The fiscal response should be anchored in a disaster risk financing strategy. Many countries in the Caribbean have developed strategies with several key elements: risk analysis, data collection on losses, ways to leverage insurance, and options for managing contingent liabilities. In Grenada, the strategy includes allocating resources to budgetary reserves, establishing a contingency fund for emergencies, and having catastrophe insurance. Strategies can include stabilization funds for countries to save revenues from economic booms, such as Panama’s revenues from its canal or Uruguay’s from hydro energy generation. They can also set up natural disaster funds, to access under certain conditions.
Contingency funds require robust governance. Setting up a contingency fund as part of the country’s disaster financing strategy ensures preparedness and quick access to supplemental resources. Unlike other mechanisms, these funds can be accessed immediately to facilitate a rapid response. Emphasis on governance is essential to ensure transparency and accountability for crisis-related spending. If funds’ parameters are too narrow, health emergencies might not be included in the definition of natural disasters, and if too wide, they might be accessed too easily or serve political purposes. Reporting regularly on how funds are used lets citizens see who benefits and how; engaging civil society organizations is also useful.
In the Caribbean, the legal framework of contingency funds spells out when they can be used, and ensures links to the macro-fiscal framework, as well as alignment with debt sustainability objectives and any fiscal responsibility legislation.
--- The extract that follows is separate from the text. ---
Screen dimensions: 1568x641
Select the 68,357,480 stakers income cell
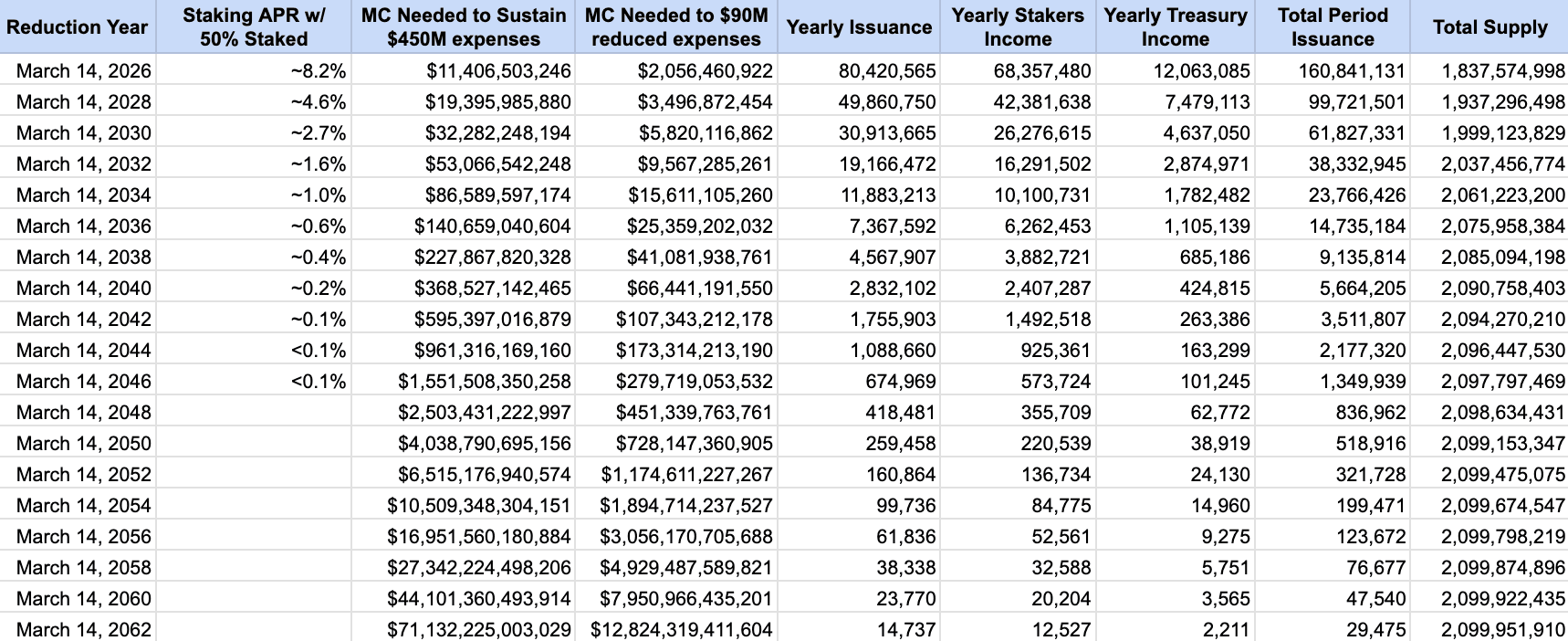click(x=1042, y=71)
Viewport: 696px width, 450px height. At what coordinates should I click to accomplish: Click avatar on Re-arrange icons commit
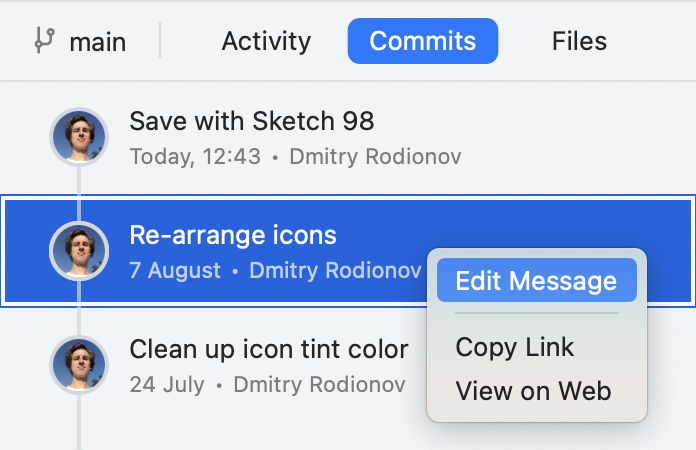(79, 251)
In St. Vincent and the Grenadines, the framework specifies the objectives, rules for accumulating resources in the fund, alignment with fiscal rules, the periodicity of audits, and publication of the fund’s financial information on the government’s website. Jamaica’s post-disaster budget execution guidelines provide step-by-step instructions to help ensure that funds for disaster relief and recovery from the various financing instruments and sources available are accessed and disbursed as quickly and effectively as possible.
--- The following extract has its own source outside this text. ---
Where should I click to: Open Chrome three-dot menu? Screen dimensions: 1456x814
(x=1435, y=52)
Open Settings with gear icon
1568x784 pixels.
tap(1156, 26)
Each country can decide the levels of financing they need. Deciding adequate levels or types of emergency financing depends on each country and the opportunity cost. This should be spelled out in the disaster financing strategy. Finance ministers need to consider how to finance the funds and may earmark a specific revenue or, as in St. Vincent and the Grenadines, a percentage of the VAT. Bank accounts can be established at the central bank, and a facility called a special purpose vehicle can be created. This reduces the risk of political pressure for diverting cash to other expenditures, with the trade-off of less flexibility for cash management in normal times.
In the aftermath of COVID-19, countries will need to prepare for the next crisis. The pandemic may weaken the revenue base, increase expenditures dramatically, and result in higher debt. There will be a long-term hit, particularly on oil and tourism revenues. Despite these challenges, the build-up of adequate fiscal buffers and the strengthening of PFM systems are key to an adequate response to future external shocks. As Caribbean countries know well, the question is not if there will be another emergency, but when.
COVID-19 is a public health emergency that will test the resilience of countries’ systems and institutions in unprecedented ways, demanding rapid and effective responses from both national and local governments. It is imperative for finance ministers to act urgently, with flexibility and transparency in the short term. Countries should also assess their long-term strategies to build fiscal buffers for responding to future emergencies. In the words of Rudiger Dornbusch, “The crisis takes a much longer time coming than you think, and then it happens much faster than you would have thought.”
Editor's Note: This blog was drafted by Tracey Lane, Ruxandra Burdescu, and Leah April. Many thanks to Adrian Fozzard, Srinivas Gurazada, and Jens Kromann Kristensen for comments and suggestions.